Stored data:
▽
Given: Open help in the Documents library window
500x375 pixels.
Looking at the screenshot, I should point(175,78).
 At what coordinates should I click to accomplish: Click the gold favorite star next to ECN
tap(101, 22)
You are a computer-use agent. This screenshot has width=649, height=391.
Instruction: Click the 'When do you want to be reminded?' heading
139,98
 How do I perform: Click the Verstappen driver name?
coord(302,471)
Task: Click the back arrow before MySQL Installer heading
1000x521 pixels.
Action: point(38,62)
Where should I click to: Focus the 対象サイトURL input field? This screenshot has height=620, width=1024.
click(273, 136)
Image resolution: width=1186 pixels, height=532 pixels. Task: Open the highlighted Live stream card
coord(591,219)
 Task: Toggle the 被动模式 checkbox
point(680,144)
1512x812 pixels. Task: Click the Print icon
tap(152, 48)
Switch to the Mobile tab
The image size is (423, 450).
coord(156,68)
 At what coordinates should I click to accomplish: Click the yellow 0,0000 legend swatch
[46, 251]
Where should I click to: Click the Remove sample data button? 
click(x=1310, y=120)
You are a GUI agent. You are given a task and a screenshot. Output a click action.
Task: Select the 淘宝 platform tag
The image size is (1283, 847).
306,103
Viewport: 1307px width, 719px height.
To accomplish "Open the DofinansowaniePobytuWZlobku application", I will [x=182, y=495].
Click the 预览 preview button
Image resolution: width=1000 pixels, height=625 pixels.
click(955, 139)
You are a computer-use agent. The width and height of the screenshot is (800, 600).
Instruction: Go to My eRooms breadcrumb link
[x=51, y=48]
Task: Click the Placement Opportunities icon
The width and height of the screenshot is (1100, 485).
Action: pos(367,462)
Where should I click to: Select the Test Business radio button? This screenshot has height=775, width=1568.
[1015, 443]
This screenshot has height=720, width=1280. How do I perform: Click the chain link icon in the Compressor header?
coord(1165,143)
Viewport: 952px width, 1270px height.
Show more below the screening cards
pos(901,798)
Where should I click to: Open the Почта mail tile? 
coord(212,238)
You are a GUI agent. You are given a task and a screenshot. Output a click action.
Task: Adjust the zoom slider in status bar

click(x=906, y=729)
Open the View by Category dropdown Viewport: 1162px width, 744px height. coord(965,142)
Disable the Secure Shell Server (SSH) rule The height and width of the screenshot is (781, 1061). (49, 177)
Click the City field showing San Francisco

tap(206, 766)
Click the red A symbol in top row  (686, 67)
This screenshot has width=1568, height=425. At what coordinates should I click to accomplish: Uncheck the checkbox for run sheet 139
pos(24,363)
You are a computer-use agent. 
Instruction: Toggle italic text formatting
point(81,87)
△
__Exercise aim__
Write out every entry exactly as given.

__Solution__
Given: Open help in the Documents library window
500x375 pixels.
Looking at the screenshot, I should point(175,78).
 At what coordinates should I click to accomplish: Click the gold favorite star next to ECN
tap(101, 22)
You are a computer-use agent. This screenshot has width=649, height=391.
Instruction: Click the 'When do you want to be reminded?' heading
139,98
 How do I perform: Click the Verstappen driver name?
coord(302,471)
Task: Click the back arrow before MySQL Installer heading
1000x521 pixels.
Action: point(38,62)
Where should I click to: Focus the 対象サイトURL input field? This screenshot has height=620, width=1024.
click(273, 136)
Image resolution: width=1186 pixels, height=532 pixels. Task: Open the highlighted Live stream card
coord(591,219)
 Task: Toggle the 被动模式 checkbox
point(680,144)
1512x812 pixels. Task: Click the Print icon
tap(152, 48)
Switch to the Mobile tab
The image size is (423, 450).
coord(156,68)
 At what coordinates should I click to accomplish: Click the yellow 0,0000 legend swatch
[46, 251]
Where should I click to: Click the Remove sample data button? 
click(x=1310, y=120)
You are a GUI agent. You are given a task and a screenshot. Output a click action.
Task: Select the 淘宝 platform tag
The image size is (1283, 847).
306,103
Viewport: 1307px width, 719px height.
To accomplish "Open the DofinansowaniePobytuWZlobku application", I will [x=182, y=495].
Click the 预览 preview button
Image resolution: width=1000 pixels, height=625 pixels.
click(955, 139)
You are a computer-use agent. The width and height of the screenshot is (800, 600).
Instruction: Go to My eRooms breadcrumb link
[x=51, y=48]
Task: Click the Placement Opportunities icon
The width and height of the screenshot is (1100, 485).
Action: pos(367,462)
Where should I click to: Select the Test Business radio button? This screenshot has height=775, width=1568.
[1015, 443]
This screenshot has height=720, width=1280. How do I perform: Click the chain link icon in the Compressor header?
coord(1165,143)
Viewport: 952px width, 1270px height.
Show more below the screening cards
pos(901,798)
Where should I click to: Open the Почта mail tile? 
coord(212,238)
You are a GUI agent. You are given a task and a screenshot. Output a click action.
Task: Adjust the zoom slider in status bar

click(x=906, y=729)
Open the View by Category dropdown Viewport: 1162px width, 744px height. coord(965,142)
Disable the Secure Shell Server (SSH) rule The height and width of the screenshot is (781, 1061). (49, 177)
Click the City field showing San Francisco

tap(206, 766)
Click the red A symbol in top row  (686, 67)
This screenshot has width=1568, height=425. At what coordinates should I click to accomplish: Uncheck the checkbox for run sheet 139
pos(24,363)
You are a computer-use agent. 
Instruction: Toggle italic text formatting
point(81,87)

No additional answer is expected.